### Problem to work on:
If a line in the data holds the string "agent", list it.

(Stored data)

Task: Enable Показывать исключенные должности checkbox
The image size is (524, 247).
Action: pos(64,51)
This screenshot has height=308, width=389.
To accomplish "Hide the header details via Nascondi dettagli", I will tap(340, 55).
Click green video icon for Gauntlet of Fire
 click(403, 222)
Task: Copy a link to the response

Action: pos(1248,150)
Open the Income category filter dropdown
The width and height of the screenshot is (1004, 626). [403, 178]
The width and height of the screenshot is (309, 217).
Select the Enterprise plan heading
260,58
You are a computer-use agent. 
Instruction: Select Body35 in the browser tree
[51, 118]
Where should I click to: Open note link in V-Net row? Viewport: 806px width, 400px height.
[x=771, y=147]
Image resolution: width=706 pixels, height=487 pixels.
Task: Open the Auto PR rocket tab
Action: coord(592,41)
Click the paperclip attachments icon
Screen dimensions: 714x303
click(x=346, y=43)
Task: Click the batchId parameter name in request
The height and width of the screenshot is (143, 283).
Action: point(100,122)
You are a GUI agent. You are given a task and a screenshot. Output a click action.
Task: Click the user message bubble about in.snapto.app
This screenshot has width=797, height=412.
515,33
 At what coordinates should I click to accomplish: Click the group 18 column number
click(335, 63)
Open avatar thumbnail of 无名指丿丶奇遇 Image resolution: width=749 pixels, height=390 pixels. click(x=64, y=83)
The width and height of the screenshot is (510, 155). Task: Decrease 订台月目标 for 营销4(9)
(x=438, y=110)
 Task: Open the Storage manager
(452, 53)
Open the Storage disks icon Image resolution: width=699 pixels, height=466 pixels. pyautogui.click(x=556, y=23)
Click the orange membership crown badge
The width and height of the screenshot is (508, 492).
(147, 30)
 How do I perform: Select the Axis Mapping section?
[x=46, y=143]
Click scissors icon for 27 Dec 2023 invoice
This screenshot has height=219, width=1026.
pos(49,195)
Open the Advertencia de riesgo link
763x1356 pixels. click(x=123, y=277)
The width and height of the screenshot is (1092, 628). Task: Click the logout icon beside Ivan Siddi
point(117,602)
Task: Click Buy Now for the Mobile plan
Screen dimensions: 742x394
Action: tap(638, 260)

### Response box:
You are a computer-use agent. 
You are a GUI agent. You are given a task and a screenshot. Output a click action.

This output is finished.